A lecture online at the ACUNS site (Academic Council on the United
Nations System)
http://www.yale.edu/acuns/NEW_publications/95_Holmes_Lecture.html
includes this unintended insight into how atrocities are used in
politics:
"...at a more practical level, even the [moral] relativists balk in the
face of the morally atrocious--human sacrifice, ritualistic mutilation,
slavery, genocide, apartheid, concentration camps, gulags, and gas
chambers. To explain why such atrocious behavior is immoral invariably
requires reaching for universals, and when presented with such behavior
most relativists accordingly reach out..."

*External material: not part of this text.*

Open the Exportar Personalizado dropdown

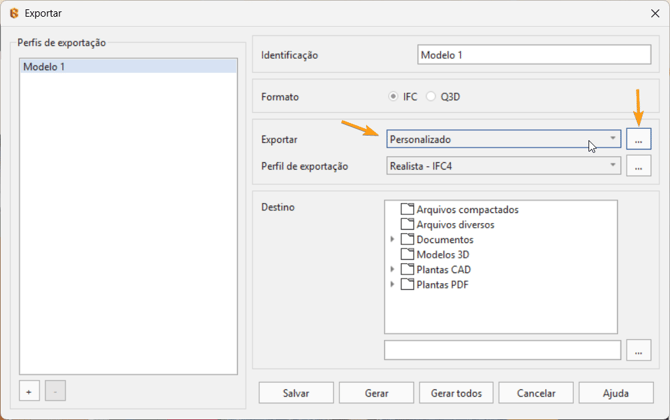click(504, 140)
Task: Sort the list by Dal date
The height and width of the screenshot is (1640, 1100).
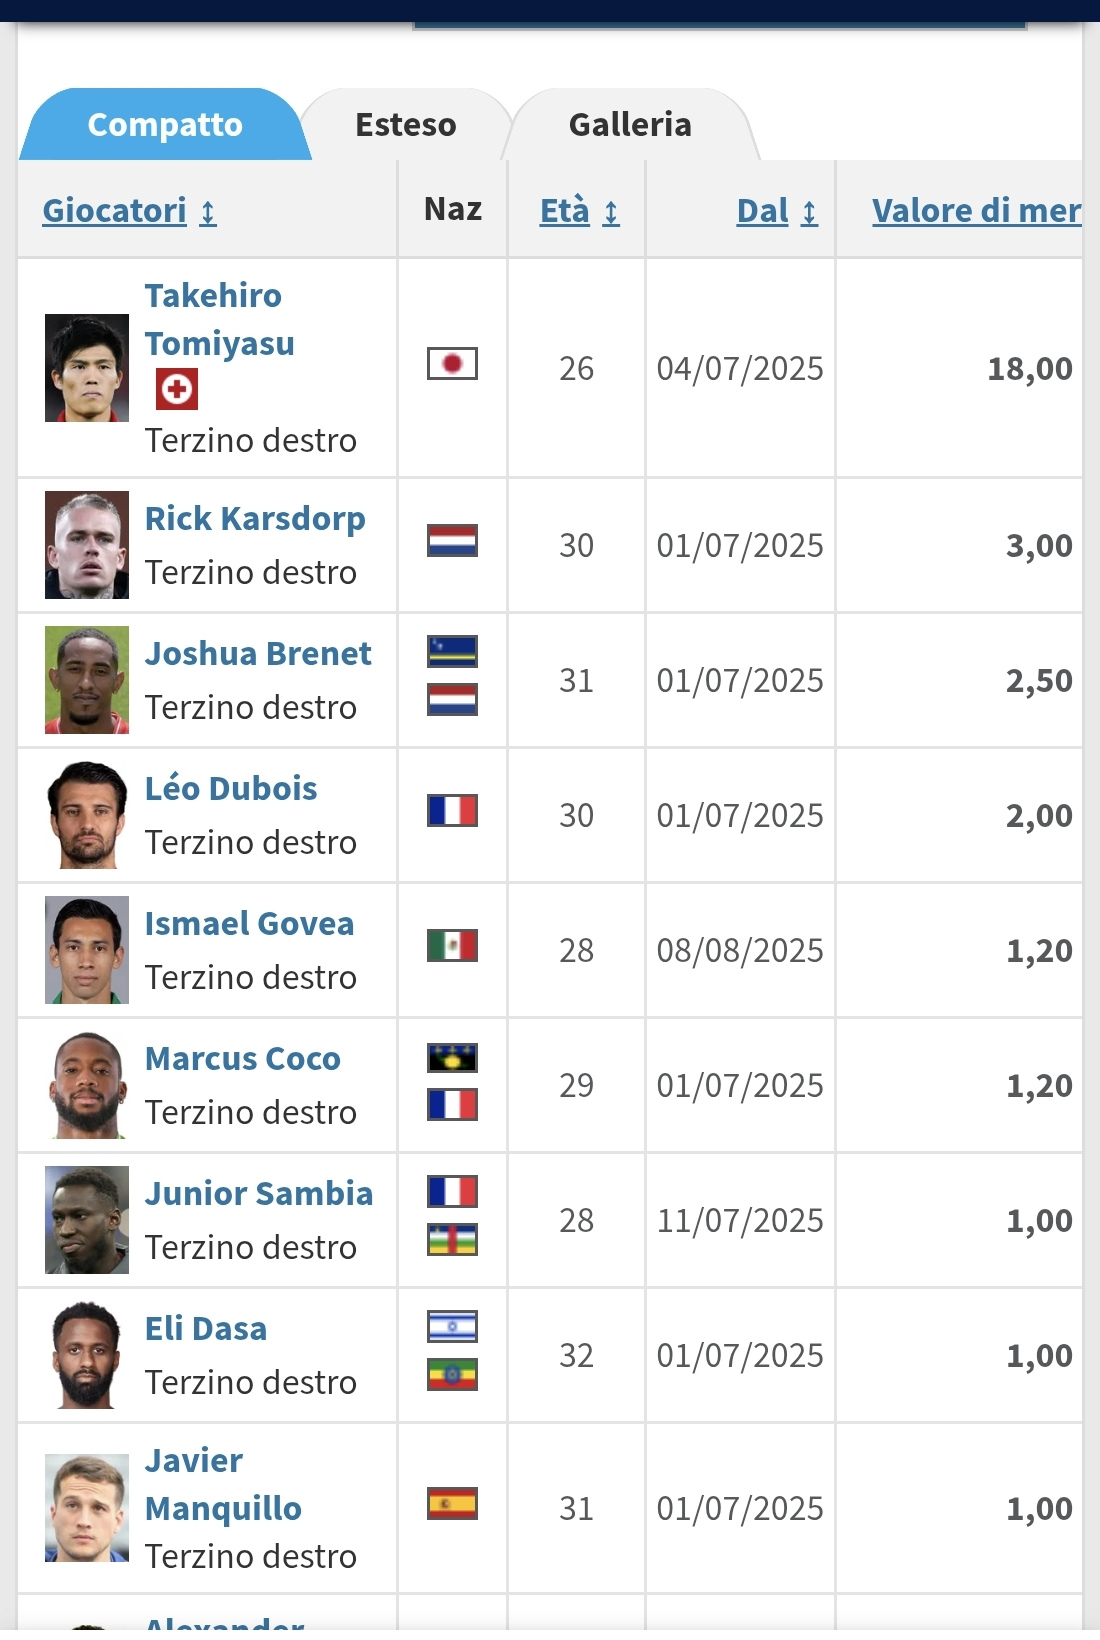Action: (x=777, y=211)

This is right about the political effects. Today I read that a UN report
has described group rapes, and claimed that Serb soldiers had cut open
pregnant women and impaled the foetus on their knives. That is an
ancient atrocity story, but on the Bosnian evidence the rape reports are
plausible. And indeed the response, which I saw from some on this list
as well, is to abandon opposition.
It is difficult to understand, how the right gets away with this
repeatedly. The genocide example is classic. I openly advocate genocide
in a text online, without any legal problems. Although the text is
accessed about 300 times a month, only one person has ever complained,
and no-one has written a response. The explanation is simple: the ethics
of the genocide prohibition are so weakly formulated, that any
second-year ethics student could undermine them completely. Far from
being a horror, genocide is so reasonable, that anyone can write a
defence of it, offending almost no-one. Yet as the quote above
indicates, the right can use genocide as an emotional sledgehammer,
against any criticism of liberal-democratic values, and the trick always
works. It certainly works in the academic context: it is impossible to
advocate genocide in an academic setting.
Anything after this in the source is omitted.